Preventing death is not enough. Until we cover the basic needs for healthy growth and brain development, we are condemning millions of children to frequent infections, poor growth and a life of poverty.
Yet, it is important to note that local, quality food production systems should be an aspiration, as otherwise you are dependent on supplying vitamin capsules or fortifying the food — which is an expensive and unsustainable option.
Scientists know that if things go wrong in the early years it is very hard to rectify, but unless you have the appropriate delivery systems and the basic infrastructure at a national level this can be difficult to achieve.
Carlos Pérez del Castillo is chair of the consortium board of CGIAR, a global partnership of research organisations focused on food security.
The linkage between improved agricultural food systems and the alleviation of extreme poverty, hunger and malnutrition in the developing world is increasingly recognised and reflected in the internationally proposed SDGs.
Science and innovation are of critical importance to address the challenges of increasing agricultural productivity, making food healthier, improving the quality of diets and conserving biodiversity. Enormous advances have been made in most of the basic sciences underpinning agriculture.
Progress over the horizon of the SDGs will require a renewed focus on the ‘science of delivery’, particularly the efficient and rapid translation of scientific discoveries to deliver positive impact at the scale of millions of people.
The critical role that CGIAR will play in the future is to facilitate the application of advanced technologies to address the needs of subsistence and poor farmers in developing countries who are most in need. This is because there are unique challenges facing the delivery of technology to poor farmers include including the development and deployment of low-cost and robust technologies.

[Tasks and exercises]
1. Repeat the food security passage word for word, between "Yet, it is important" and "on food security.", inclusive.
2. Summarize the food security passage in two sentences.
3. Resume the food security passage after its final sentence.

[Data extract]
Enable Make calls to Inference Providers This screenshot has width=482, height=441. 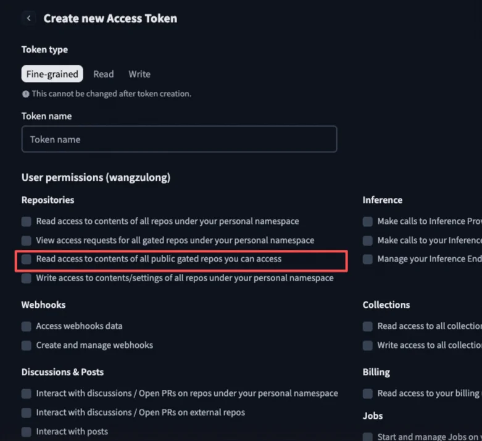[x=368, y=221]
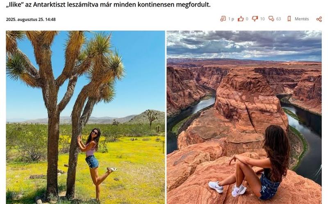Click the article lead text about Antarktisz

tap(108, 4)
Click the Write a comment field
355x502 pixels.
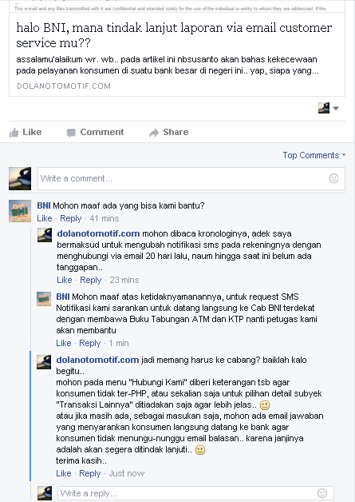191,178
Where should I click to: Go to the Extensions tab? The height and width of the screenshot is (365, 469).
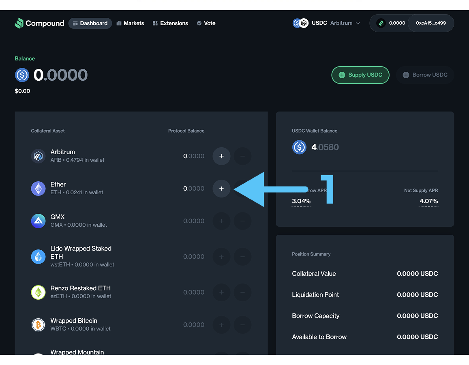tap(170, 23)
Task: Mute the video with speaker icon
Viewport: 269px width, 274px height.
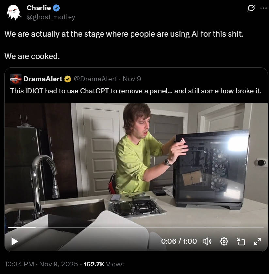Action: 207,242
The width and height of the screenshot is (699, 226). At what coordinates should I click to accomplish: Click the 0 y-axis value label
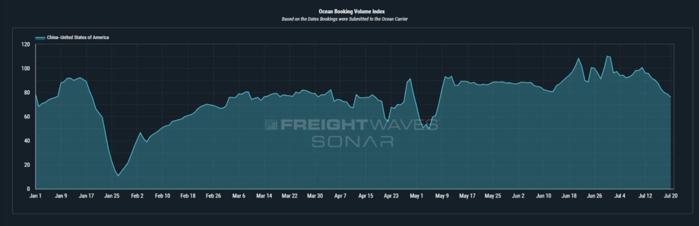(x=28, y=189)
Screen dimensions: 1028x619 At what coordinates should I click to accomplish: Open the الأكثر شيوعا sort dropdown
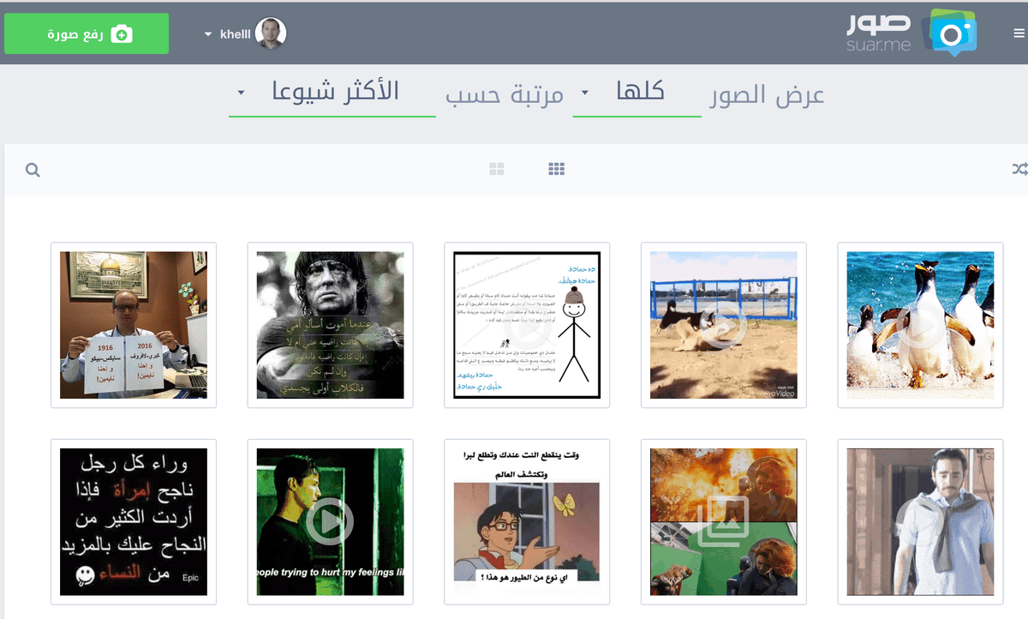332,92
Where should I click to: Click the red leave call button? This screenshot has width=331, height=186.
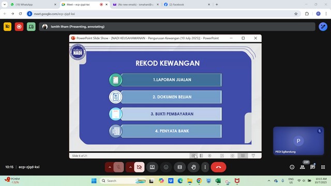[218, 167]
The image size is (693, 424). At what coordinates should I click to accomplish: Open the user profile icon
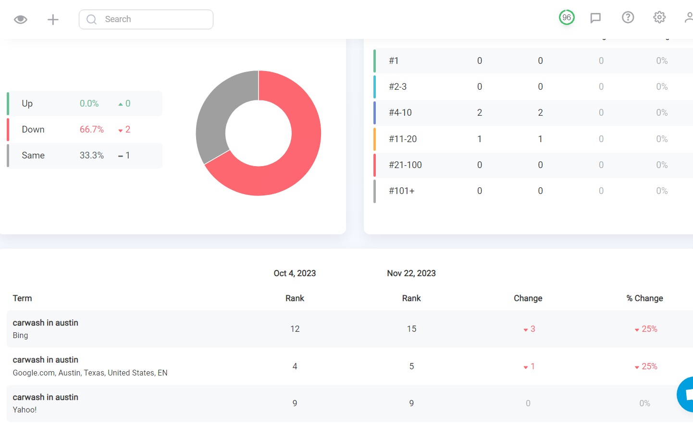(689, 17)
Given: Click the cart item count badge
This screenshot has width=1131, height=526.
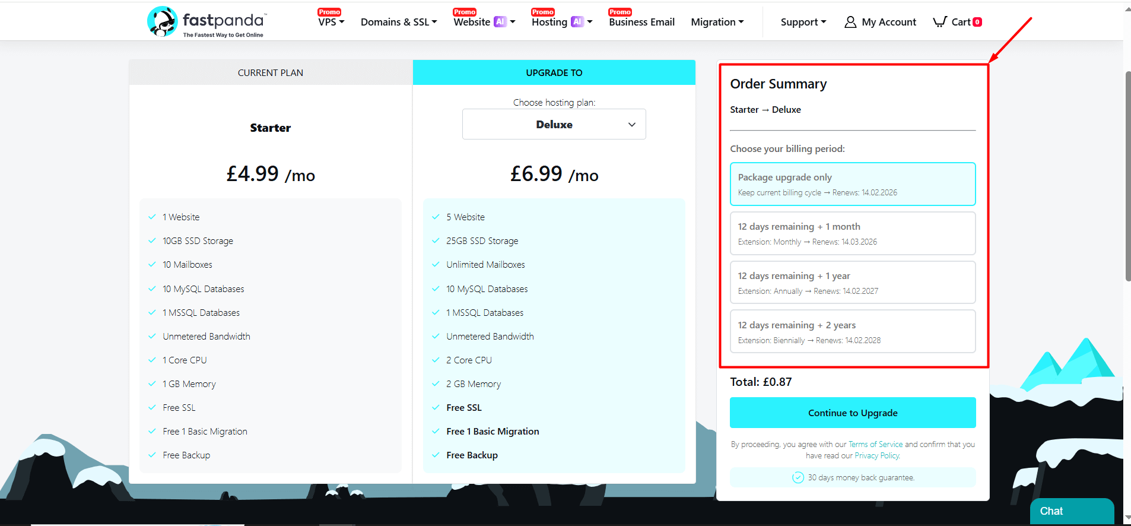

[Exercise answers]
1.
Yet, it is important to note that local, quality food production systems should be an aspiration, as otherwise you are dependent on supplying vitamin capsules or fortifying the food — which is an expensive and unsustainable option.
Scientists know that if things go wrong in the early years it is very hard to rectify, but unless you have the appropriate delivery systems and the basic infrastructure at a national level this can be difficult to achieve.
Carlos Pérez del Castillo is chair of the consortium board of CGIAR, a global partnership of research organisations focused on food security.

2. Preventing child deaths is not enough without meeting the basic needs for healthy growth and brain development, and local, quality food production is preferable to expensive and unsustainable vitamin capsules or fortification. Carlos Pérez del Castillo, chair of the CGIAR consortium board, says science and innovation are critical for agriculture, and CGIAR's future role is to help apply advanced technologies for poor farmers in developing countries.

3.
Success in the global developmental agenda over the horizon of the SDGs and beyond will require enhanced agri-food system performance in parts of the world that have the least scientific capacity to achieve it on their own, and enhanced agri-food system performance for sectors of the rural population, women in particular, who have not had full or fair access to science-based innovations.
Salim Karim, director of the Centre for the AIDS Programme of Research in South Africa, is an expert on aspects of HIV/AIDS prevention and treatment.
Looking back at the headway made on health-related MDGs 4, 5 and 6, which focus on child deaths, maternal health, HIV/AIDS, malaria as well as other diseases, little did we know how much of this progress would be fundamentally dependent on scientific advances.
For example, one of the largest contributors to child deaths in many of the poorest countries, especially in Africa, is HIV infection. About a decade ago, grave concern permeated the discussions on whether the MDG 4 targets could be met, as past progress in improving childhood survival in many African countries was being wiped out by the high fatality rates in HIV-infected babies.
Today, that pessimism has been replaced by great optimism, thanks to scientific progress and new technological innovations.
A simple, quick and cheap diagnostic for HIV infection, together with readily available and affordable antiretrovirals, have turned the situation around. In 2012, an estimated 63 per cent of all HIV-positive pregnant women in the world received antiretroviral prophylaxis or treatment. In some parts of the world, mother-to-child transmission of HIV has been virtually eliminated.
While there is much to celebrate, there remains much more to do. There are still about 35 million people living with HIV globally and women are disproportionately affected by the HIV epidemic in almost all of the 20 most HIV-affected countries. In these settings, AIDS is now the leading cause of death and disease in women of reproductive age.
As we ponder the development goals needed to reach a sustainable future for our planet, the potential role of science should not be relegated to backroom and corridor discussions, but should be an integral part of what will be needed to achieve the SDGs.